Excerpt to read
##############################

Tangible Computing - 17. Python

Tangible Computing

17. Python

In this course we use imperative programming languages. An imperative language (also called operational or stateful) is one in which the program mentions state directly, allows side-effects, and the meaning of a program is closely related to how it runs. C is the classic example of an imperative language.

Our next excursion into programming languages will be with Python. The main reason for using Python is that although it is also an imperative language, it occupies the other end of the spectrum from C: Python is interpreted, Object-Oriented, and loosely typed.

By being familiar with C and Python, you will find it much easier to understand the other imperative languages such as C++, Java, Perl, COBOL (don't laugh) and so on. The following list gives some of the characteristics of Python that we will be using. They are good in some situations, and not desirable in others.

Python is an interpreted language, not compiled. This means that much of what is involved in executing a program occurs just before or during run time. This means that, for example, a program can create and execute new methods while running.
Python is consistently Object-Oriented. Every thing you manipulate is an object, and classe are themselves objects.
Python is a dynamically typed language. That is, the same variables can be bound to different kinds of objects during the execution of a program. If a variable is used in a way that is not compatible with the object it is bound to, then a runtime exception is raised. This is in contrast to statically typed which often has compile-time checking to make sure that you cannot, for example, assign a string value to a integer typed variable.

##############################

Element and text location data

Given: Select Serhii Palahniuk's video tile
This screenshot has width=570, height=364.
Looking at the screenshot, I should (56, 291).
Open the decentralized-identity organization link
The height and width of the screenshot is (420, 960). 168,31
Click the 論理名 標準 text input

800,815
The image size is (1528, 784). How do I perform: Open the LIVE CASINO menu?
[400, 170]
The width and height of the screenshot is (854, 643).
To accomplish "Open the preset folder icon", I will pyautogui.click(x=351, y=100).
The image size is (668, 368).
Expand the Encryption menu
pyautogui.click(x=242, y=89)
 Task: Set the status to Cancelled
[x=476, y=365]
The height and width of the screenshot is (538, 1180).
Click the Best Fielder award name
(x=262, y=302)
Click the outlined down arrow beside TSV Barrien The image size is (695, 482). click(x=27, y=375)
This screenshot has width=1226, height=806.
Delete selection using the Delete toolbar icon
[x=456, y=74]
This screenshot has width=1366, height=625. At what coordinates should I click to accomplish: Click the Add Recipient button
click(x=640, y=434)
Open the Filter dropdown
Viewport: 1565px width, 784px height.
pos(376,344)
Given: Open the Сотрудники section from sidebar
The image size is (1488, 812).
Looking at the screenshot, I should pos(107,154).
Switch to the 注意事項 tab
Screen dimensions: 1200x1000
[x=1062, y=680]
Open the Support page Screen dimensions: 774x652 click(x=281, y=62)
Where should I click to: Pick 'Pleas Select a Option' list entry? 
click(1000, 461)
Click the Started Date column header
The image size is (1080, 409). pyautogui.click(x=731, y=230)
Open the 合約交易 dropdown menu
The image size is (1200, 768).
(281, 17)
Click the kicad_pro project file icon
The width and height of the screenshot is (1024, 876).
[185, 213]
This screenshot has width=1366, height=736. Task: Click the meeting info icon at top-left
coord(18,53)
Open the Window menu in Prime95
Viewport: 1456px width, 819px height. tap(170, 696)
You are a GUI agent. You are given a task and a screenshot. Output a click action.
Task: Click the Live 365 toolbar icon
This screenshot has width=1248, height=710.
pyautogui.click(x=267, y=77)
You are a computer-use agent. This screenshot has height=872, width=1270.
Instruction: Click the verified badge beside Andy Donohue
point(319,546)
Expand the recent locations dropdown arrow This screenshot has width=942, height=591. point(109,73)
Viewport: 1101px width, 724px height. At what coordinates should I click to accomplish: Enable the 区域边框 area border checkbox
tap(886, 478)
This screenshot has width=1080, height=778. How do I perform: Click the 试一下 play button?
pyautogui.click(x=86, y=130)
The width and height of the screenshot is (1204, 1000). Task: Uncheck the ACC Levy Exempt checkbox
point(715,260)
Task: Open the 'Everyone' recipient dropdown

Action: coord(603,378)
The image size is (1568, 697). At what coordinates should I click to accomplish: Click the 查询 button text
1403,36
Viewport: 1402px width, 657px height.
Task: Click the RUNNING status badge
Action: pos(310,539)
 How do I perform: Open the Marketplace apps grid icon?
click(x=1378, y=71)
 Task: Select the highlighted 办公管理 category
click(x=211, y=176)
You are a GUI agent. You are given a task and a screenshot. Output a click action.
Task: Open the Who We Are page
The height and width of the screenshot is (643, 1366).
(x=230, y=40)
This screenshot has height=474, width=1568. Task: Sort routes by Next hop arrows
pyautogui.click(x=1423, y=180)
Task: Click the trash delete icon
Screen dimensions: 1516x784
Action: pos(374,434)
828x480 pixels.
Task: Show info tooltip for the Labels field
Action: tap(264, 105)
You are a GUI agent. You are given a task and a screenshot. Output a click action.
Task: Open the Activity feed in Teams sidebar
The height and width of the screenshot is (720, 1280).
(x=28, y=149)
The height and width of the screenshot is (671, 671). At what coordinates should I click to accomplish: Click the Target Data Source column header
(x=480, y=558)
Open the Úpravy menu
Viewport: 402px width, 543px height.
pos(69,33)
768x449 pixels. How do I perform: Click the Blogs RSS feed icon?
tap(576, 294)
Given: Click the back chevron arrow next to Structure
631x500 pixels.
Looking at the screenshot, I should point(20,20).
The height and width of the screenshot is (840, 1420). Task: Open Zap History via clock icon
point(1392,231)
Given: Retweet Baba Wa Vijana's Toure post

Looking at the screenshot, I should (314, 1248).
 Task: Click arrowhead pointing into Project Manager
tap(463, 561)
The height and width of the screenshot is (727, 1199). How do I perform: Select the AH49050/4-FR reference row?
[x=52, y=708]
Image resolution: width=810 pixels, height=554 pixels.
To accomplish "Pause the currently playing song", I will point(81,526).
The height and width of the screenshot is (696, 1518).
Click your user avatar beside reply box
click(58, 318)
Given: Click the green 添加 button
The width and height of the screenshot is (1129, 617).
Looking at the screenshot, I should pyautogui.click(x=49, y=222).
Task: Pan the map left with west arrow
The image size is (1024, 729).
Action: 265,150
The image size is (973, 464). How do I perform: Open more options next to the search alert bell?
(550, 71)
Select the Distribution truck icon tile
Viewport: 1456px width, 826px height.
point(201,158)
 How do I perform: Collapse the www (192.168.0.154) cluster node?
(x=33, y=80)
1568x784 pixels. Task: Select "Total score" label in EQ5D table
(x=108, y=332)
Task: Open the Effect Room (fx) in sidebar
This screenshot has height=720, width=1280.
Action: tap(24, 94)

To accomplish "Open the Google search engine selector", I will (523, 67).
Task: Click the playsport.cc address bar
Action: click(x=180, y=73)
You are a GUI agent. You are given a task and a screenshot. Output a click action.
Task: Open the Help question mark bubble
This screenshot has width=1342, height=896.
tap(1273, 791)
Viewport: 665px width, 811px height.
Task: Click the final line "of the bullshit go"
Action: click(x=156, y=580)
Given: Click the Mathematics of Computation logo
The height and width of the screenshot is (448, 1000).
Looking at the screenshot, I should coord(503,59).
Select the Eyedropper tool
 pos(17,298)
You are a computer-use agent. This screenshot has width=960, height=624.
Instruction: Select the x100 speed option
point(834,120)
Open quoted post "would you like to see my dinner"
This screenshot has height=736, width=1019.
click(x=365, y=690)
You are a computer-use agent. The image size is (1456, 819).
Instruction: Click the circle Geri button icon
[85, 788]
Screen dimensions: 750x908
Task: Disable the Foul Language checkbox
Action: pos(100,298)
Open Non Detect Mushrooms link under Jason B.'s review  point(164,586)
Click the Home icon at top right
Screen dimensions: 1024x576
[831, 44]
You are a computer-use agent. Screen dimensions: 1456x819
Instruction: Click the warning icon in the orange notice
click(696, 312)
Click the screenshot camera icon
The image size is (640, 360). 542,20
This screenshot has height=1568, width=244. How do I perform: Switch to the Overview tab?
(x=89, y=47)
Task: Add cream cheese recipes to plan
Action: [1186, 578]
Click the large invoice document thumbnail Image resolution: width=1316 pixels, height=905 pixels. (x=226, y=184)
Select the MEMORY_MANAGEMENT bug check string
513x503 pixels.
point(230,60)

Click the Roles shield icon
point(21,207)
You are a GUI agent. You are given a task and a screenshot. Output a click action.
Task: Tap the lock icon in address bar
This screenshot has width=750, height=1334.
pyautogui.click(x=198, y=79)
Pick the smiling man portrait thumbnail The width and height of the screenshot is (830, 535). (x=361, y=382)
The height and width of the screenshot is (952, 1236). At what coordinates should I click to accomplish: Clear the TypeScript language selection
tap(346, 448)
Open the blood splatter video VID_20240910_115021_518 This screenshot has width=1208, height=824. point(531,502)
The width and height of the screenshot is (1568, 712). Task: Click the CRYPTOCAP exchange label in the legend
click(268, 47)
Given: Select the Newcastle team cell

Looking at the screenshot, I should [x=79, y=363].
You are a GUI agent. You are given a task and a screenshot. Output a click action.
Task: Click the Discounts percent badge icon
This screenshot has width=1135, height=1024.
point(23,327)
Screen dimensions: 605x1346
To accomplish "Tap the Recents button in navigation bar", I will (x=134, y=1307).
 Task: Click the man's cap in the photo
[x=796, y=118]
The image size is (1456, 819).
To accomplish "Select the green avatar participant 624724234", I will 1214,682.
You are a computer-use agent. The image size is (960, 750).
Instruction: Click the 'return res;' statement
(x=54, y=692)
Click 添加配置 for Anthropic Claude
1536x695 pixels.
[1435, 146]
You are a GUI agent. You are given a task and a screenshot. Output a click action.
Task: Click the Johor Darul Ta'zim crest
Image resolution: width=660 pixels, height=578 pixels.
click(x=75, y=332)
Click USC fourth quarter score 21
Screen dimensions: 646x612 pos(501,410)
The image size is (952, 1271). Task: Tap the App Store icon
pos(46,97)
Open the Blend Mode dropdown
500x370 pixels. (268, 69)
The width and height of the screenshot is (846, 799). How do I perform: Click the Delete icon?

##############################

Reproduce the full Python course text from above, word for word.

Response for this exercise
Tangible Computing - 17. Python

Tangible Computing

17. Python

In this course we use imperative programming languages. An imperative language (also called operational or stateful) is one in which the program mentions state directly, allows side-effects, and the meaning of a program is closely related to how it runs. C is the classic example of an imperative language.

Our next excursion into programming languages will be with Python. The main reason for using Python is that although it is also an imperative language, it occupies the other end of the spectrum from C: Python is interpreted, Object-Oriented, and loosely typed.

By being familiar with C and Python, you will find it much easier to understand the other imperative languages such as C++, Java, Perl, COBOL (don't laugh) and so on. The following list gives some of the characteristics of Python that we will be using. They are good in some situations, and not desirable in others.

Python is an interpreted language, not compiled. This means that much of what is involved in executing a program occurs just before or during run time. This means that, for example, a program can create and execute new methods while running.
Python is consistently Object-Oriented. Every thing you manipulate is an object, and classe are themselves objects.
Python is a dynamically typed language. That is, the same variables can be bound to different kinds of objects during the execution of a program. If a variable is used in a way that is not compatible with the object it is bound to, then a runtime exception is raised. This is in contrast to statically typed which often has compile-time checking to make sure that you cannot, for example, assign a string value to a integer typed variable.